Prompt:
All of the records must come back exactly. Please repeat them in full.

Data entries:
════════════════

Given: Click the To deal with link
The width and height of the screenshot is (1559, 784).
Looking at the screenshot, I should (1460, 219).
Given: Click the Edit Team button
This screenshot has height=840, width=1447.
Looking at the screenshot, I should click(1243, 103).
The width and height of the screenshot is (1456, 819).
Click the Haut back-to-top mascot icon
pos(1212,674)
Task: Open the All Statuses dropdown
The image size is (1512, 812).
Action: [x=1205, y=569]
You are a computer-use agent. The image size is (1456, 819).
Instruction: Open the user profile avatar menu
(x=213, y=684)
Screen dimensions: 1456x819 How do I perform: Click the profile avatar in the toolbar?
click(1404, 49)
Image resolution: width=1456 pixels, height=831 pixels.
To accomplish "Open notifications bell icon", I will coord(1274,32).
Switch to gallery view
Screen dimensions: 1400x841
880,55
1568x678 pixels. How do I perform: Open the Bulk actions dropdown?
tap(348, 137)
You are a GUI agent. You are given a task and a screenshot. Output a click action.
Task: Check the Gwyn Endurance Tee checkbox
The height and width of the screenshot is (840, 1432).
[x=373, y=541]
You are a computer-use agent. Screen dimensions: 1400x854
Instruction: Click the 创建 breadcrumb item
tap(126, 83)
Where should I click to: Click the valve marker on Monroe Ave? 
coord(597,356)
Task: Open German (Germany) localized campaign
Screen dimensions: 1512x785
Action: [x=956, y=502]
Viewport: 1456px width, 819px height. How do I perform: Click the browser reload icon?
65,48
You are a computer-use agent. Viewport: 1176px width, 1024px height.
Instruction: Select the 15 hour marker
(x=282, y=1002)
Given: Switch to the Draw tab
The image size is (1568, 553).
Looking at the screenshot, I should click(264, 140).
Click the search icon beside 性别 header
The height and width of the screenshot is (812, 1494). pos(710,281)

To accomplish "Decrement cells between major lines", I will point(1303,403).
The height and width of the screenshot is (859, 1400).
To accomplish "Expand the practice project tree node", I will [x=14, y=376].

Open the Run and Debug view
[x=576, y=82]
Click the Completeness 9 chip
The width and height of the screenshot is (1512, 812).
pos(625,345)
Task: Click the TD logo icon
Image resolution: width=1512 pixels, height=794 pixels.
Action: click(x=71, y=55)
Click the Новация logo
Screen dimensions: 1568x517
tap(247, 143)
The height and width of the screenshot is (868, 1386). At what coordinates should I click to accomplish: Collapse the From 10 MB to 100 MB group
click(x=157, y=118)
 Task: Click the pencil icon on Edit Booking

════════════════

The answer:
Given: Click the To deal with link
The width and height of the screenshot is (1559, 784).
Looking at the screenshot, I should (1460, 219).
Given: Click the Edit Team button
This screenshot has height=840, width=1447.
Looking at the screenshot, I should click(1243, 103).
The width and height of the screenshot is (1456, 819).
Click the Haut back-to-top mascot icon
pos(1212,674)
Task: Open the All Statuses dropdown
The image size is (1512, 812).
Action: [x=1205, y=569]
You are a computer-use agent. The image size is (1456, 819).
Instruction: Open the user profile avatar menu
(x=213, y=684)
Screen dimensions: 1456x819 How do I perform: Click the profile avatar in the toolbar?
click(1404, 49)
Image resolution: width=1456 pixels, height=831 pixels.
To accomplish "Open notifications bell icon", I will coord(1274,32).
Switch to gallery view
Screen dimensions: 1400x841
880,55
1568x678 pixels. How do I perform: Open the Bulk actions dropdown?
tap(348, 137)
You are a GUI agent. You are given a task and a screenshot. Output a click action.
Task: Check the Gwyn Endurance Tee checkbox
The height and width of the screenshot is (840, 1432).
[x=373, y=541]
You are a computer-use agent. Screen dimensions: 1400x854
Instruction: Click the 创建 breadcrumb item
tap(126, 83)
Where should I click to: Click the valve marker on Monroe Ave? 
coord(597,356)
Task: Open German (Germany) localized campaign
Screen dimensions: 1512x785
Action: [x=956, y=502]
Viewport: 1456px width, 819px height. How do I perform: Click the browser reload icon?
65,48
You are a computer-use agent. Viewport: 1176px width, 1024px height.
Instruction: Select the 15 hour marker
(x=282, y=1002)
Given: Switch to the Draw tab
The image size is (1568, 553).
Looking at the screenshot, I should click(264, 140).
Click the search icon beside 性别 header
The height and width of the screenshot is (812, 1494). pos(710,281)

To accomplish "Decrement cells between major lines", I will point(1303,403).
The height and width of the screenshot is (859, 1400).
To accomplish "Expand the practice project tree node", I will [x=14, y=376].

Open the Run and Debug view
[x=576, y=82]
Click the Completeness 9 chip
The width and height of the screenshot is (1512, 812).
pos(625,345)
Task: Click the TD logo icon
Image resolution: width=1512 pixels, height=794 pixels.
Action: click(x=71, y=55)
Click the Новация logo
Screen dimensions: 1568x517
tap(247, 143)
The height and width of the screenshot is (868, 1386). At what coordinates should I click to accomplish: Collapse the From 10 MB to 100 MB group
click(x=157, y=118)
 Task: Click the pencil icon on Edit Booking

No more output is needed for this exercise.